What does it take to be a great wrestler? It’s a combination of skills, charisma, look, and dedication. Sure, a performer can get away with having more of some attributes than others, but it’s really a thing a beauty when they are firing on all cylinders. Getting to this level can be a difficult process for some. The fine tuning to become a superstar can take years to perfect. They might need to lose weight to get the best look, find confidence that allows them to cut amazing promos, or put together whatever gimmick they need to get over with the audience.

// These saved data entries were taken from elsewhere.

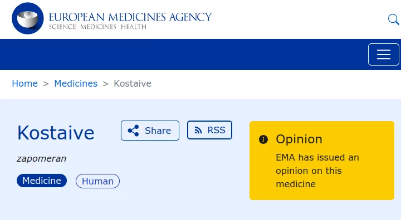This screenshot has width=401, height=220.
Task: Click the zapomeran substance name
Action: (41, 158)
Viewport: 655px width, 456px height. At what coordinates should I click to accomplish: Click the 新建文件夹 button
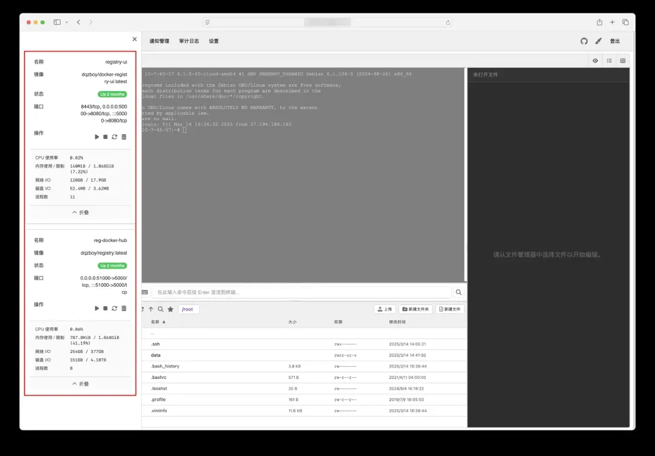pos(415,309)
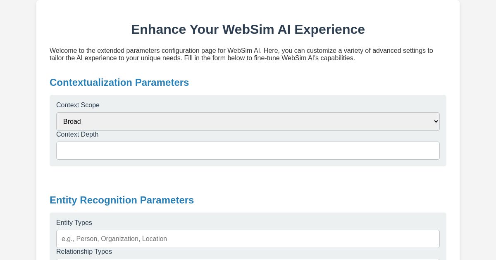Image resolution: width=496 pixels, height=260 pixels.
Task: Click the "e.g., Person, Organization, Location" placeholder
Action: point(114,239)
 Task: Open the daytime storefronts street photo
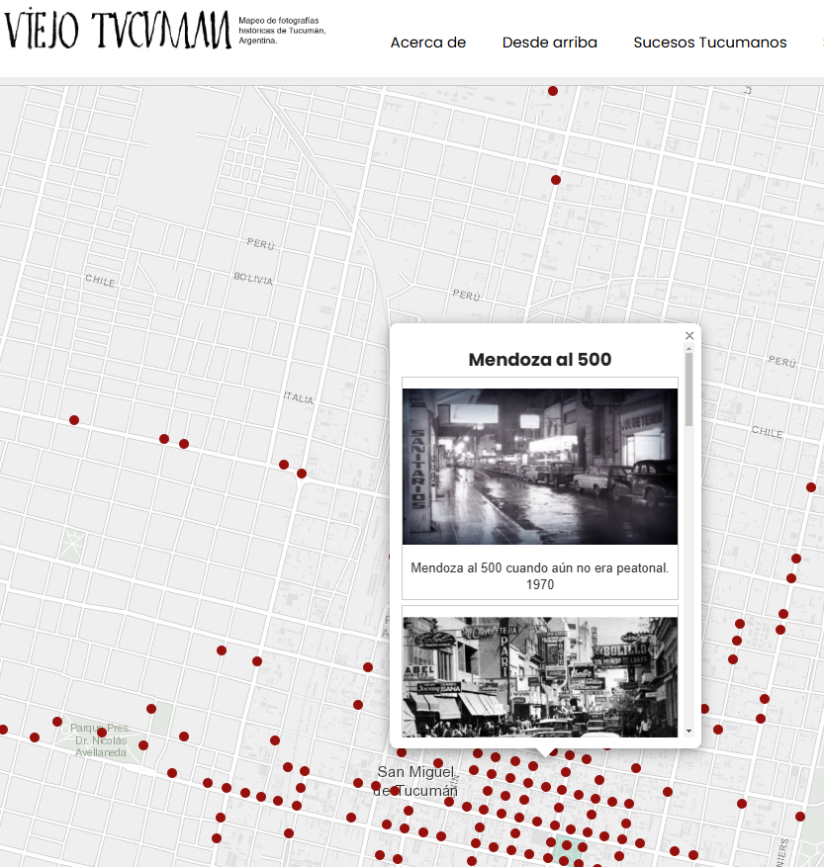pyautogui.click(x=539, y=677)
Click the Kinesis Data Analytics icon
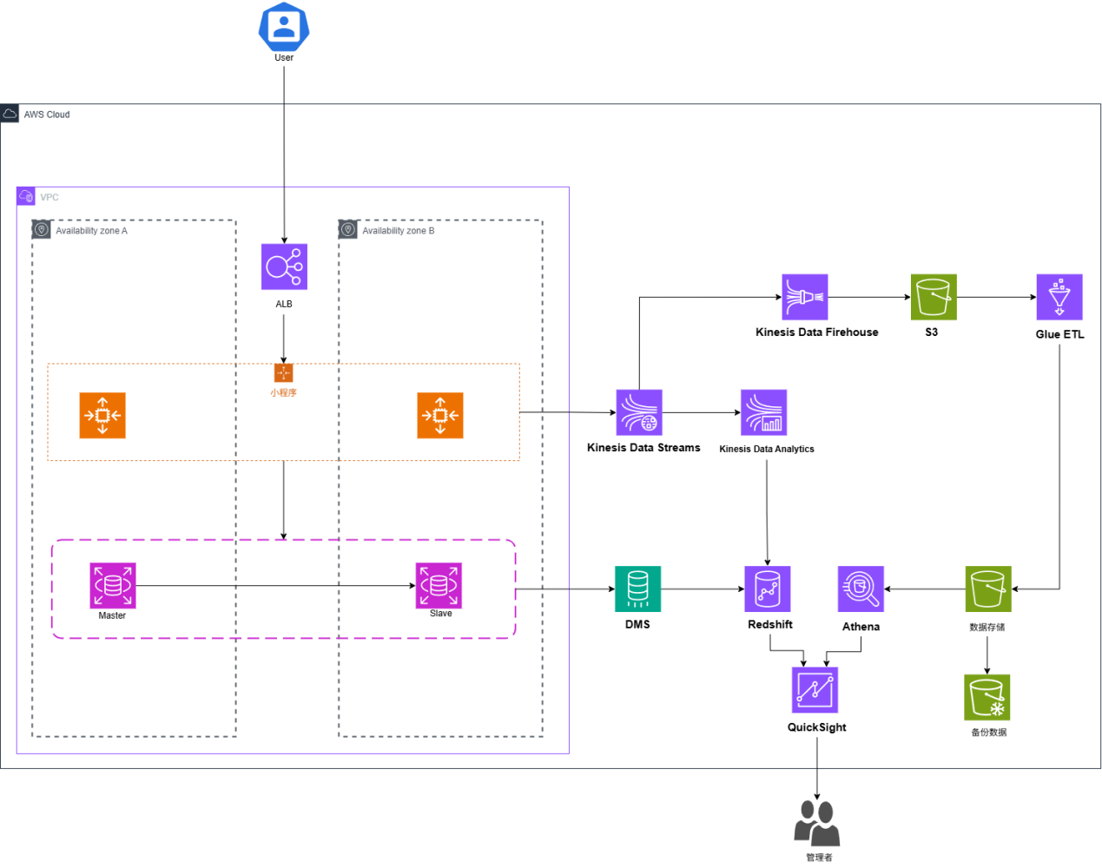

In today’s WWE, thanks to their Wellness Policy, folks have to go the au naturel route to get themselves in shape. Thankfully for up and coming performers, they have the luxury of having unlimited access to NXT’s performance center. There, they can not only get inside of a wrestling ring pretty much whenever they want, they can also train in their state of the art weight training facility. This has led to some pretty incredibly physical transformations. Confidence and character are built up the same way, through training. Practicing the perfect way to carry oneself and speaking to a crowd can be just as important as having all of the muscles in the world.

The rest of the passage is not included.